I have always been advised to use RAW because it produces finer detail and gives you more room for advanced processing.
I don’t use it.
I did try it in the beginning when I got a camera that could handle it, my first Olympus. I was underwhelmed. Sure, you could process for those fine details, but since I wasn’t printing my pictures or publishing them in a book, the difference between RAW and jpg was invisible to most viewers and RAW files take up a staggering amount of room on ones hard-drive.
I finally asked a few people I knew well what they did with all that RAW data? Surely they didn’t try to store it on their computer — or even back it onto a hard-drive. Each raw image was at least triple the data quality for an equivalent jpg. The answer was the same, often a slightly ashamed and embarrassed “I don’t use RAW … there’s no point when you are using a computer and not printing.” Or, alternatively, “I transfer it into jpg then dump the RAW files.”

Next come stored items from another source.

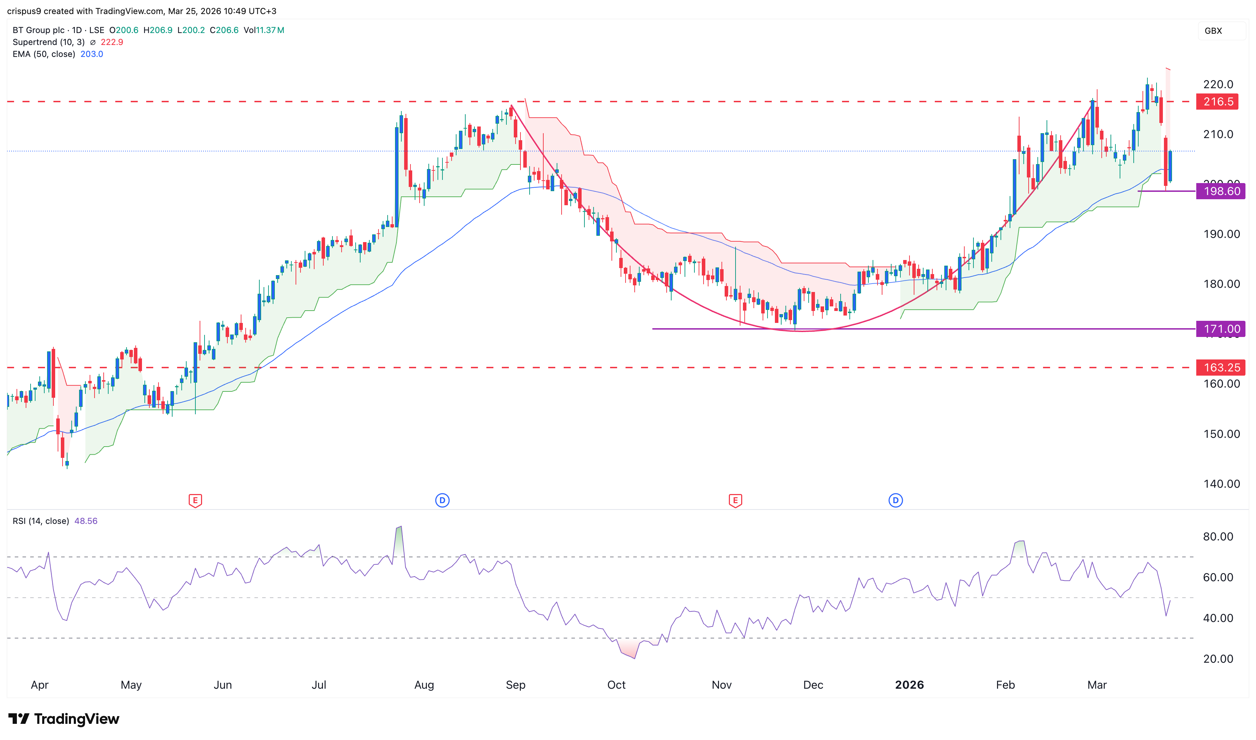Switch to the 2026 label on time axis
This screenshot has width=1256, height=740.
909,685
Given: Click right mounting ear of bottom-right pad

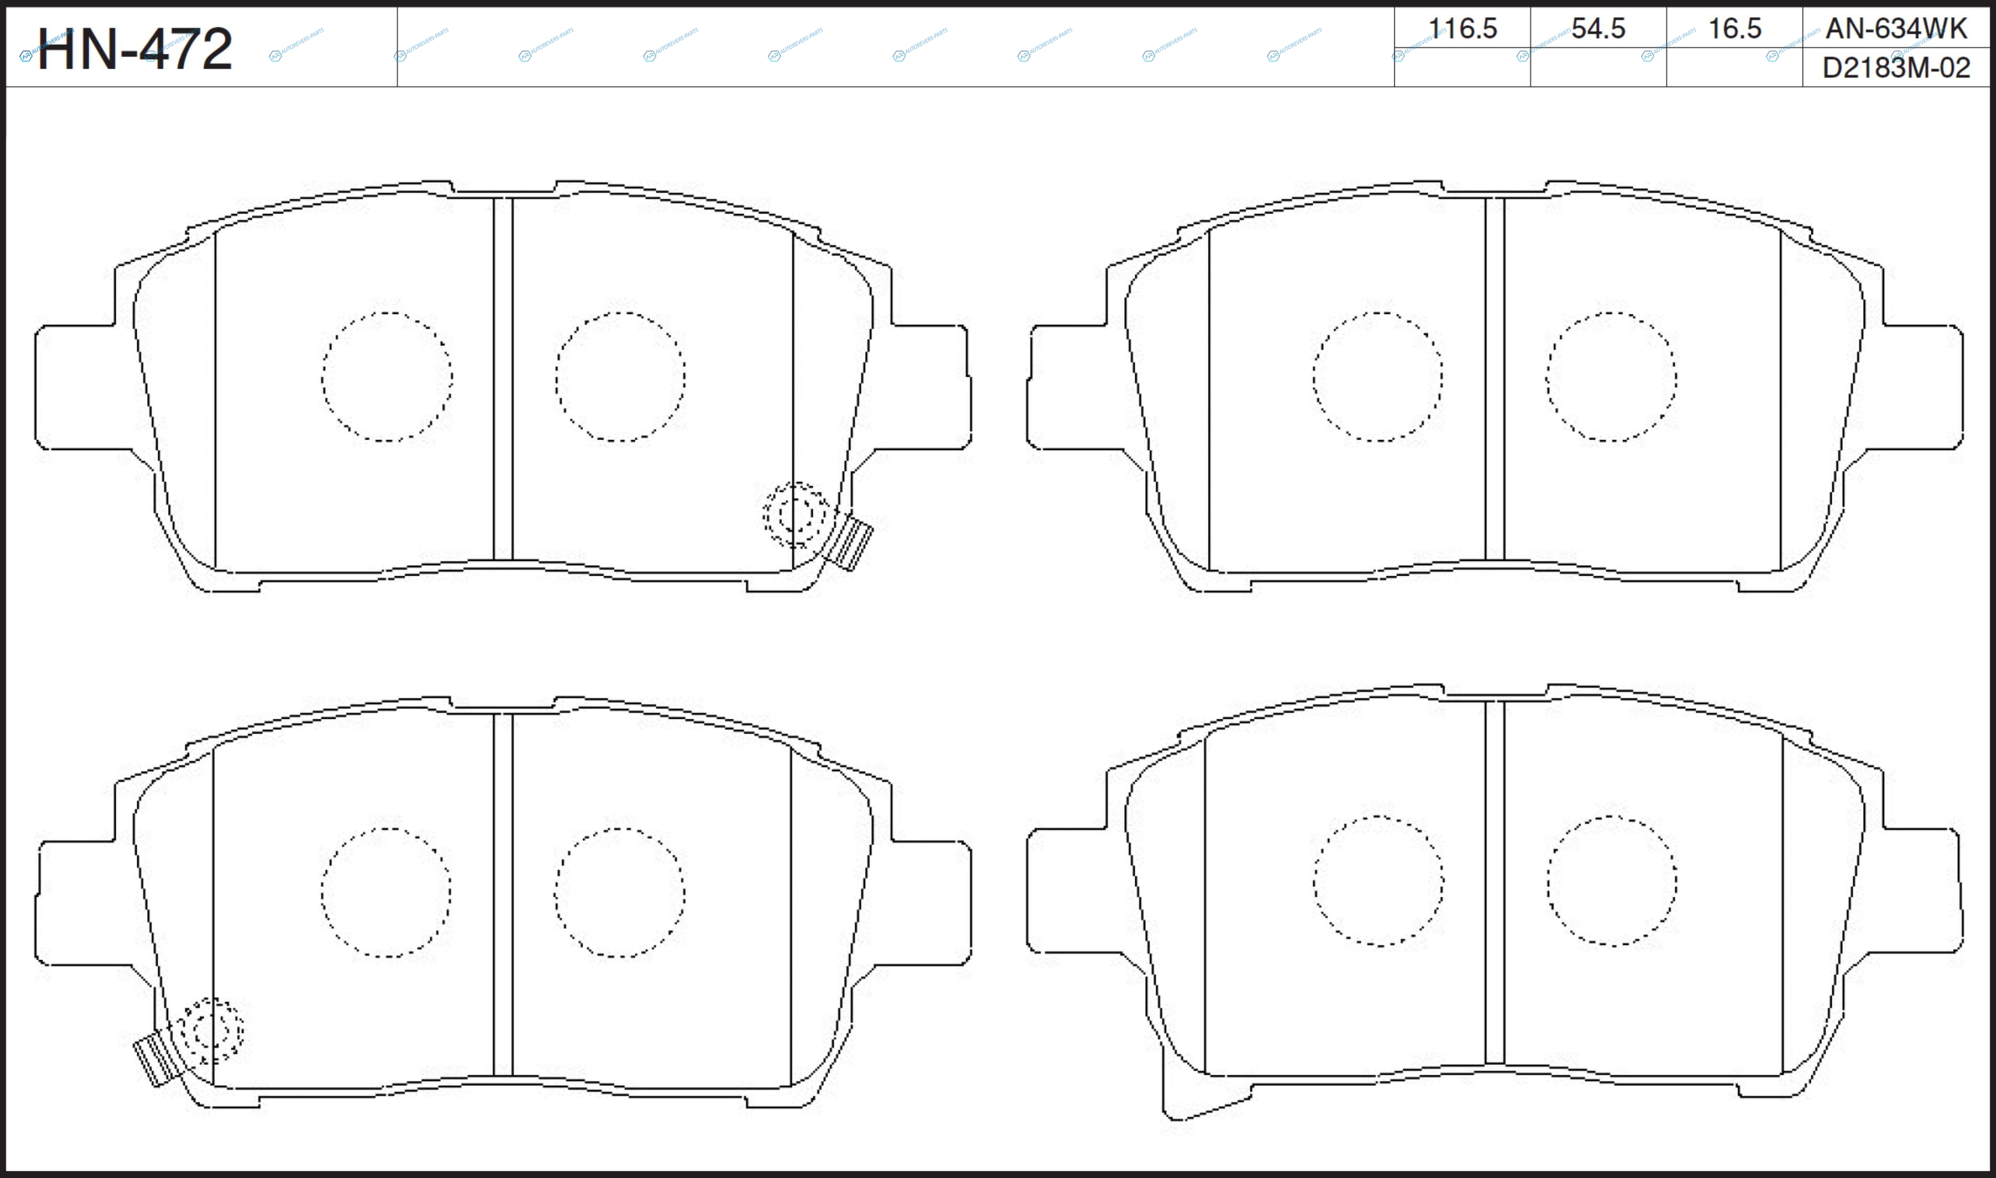Looking at the screenshot, I should coord(1923,890).
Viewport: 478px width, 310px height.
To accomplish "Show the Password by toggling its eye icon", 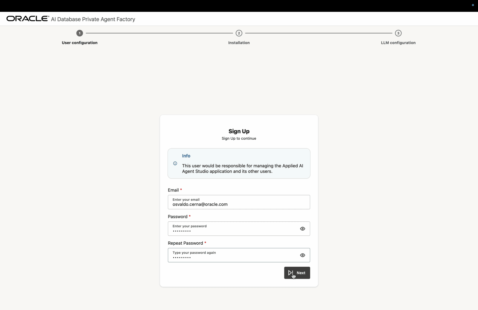I will point(303,229).
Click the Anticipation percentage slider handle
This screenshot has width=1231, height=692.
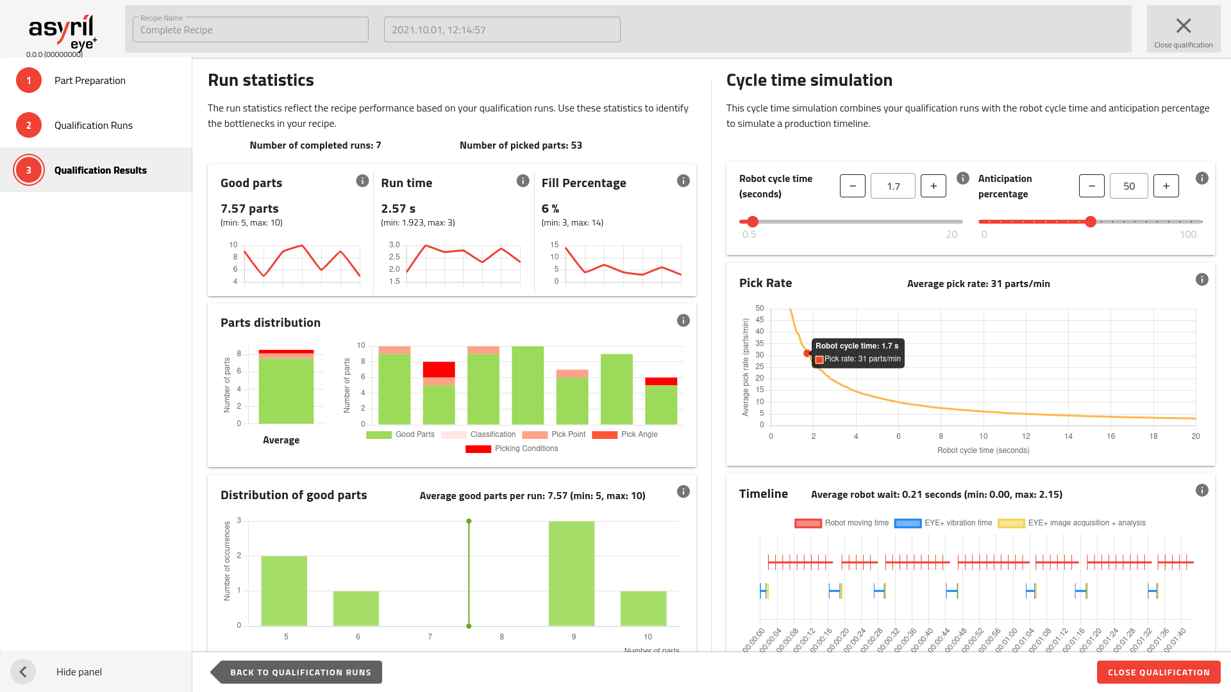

It turns out I was far from the only shooter who just couldn’t see substantive advantages to using that much memory. Memory may be cheap at the moment, but they will make changes to it and suddenly — again — we will all have to buy entirely new external back-up devices because the industry changes constantly.
Worse, RAW data is always changing. For me, that additional step of having to transfer the RAW into a processible image was one step beyond my time constraints. If I was doing this professionally, maybe. But maybe not. I rarely — if ever — have images that profoundly out of normal range to work with and since I overshoot everything anyway, I always have another, a nearly identical image with which to work.
All these are jpg images.
For those of you who have grappled with this RAW versus jpg issue for years, there are tons of articles about it all over the internet. But consider how much time you already spend processing and ask yourself if you have the time to do that much more processing on top of what you already do. Get back to me on that. I’m genuinely interested. I doubt I will change how I work, but I’d like to know how other people feel about it.
So I don’t shoot RAW. Sometimes, I have a guilt reaction about it. Maybe I should be using the format. “Everyone says so.”
Except that everyone doesn’t say so. Everyone thinks everyone else is saying so.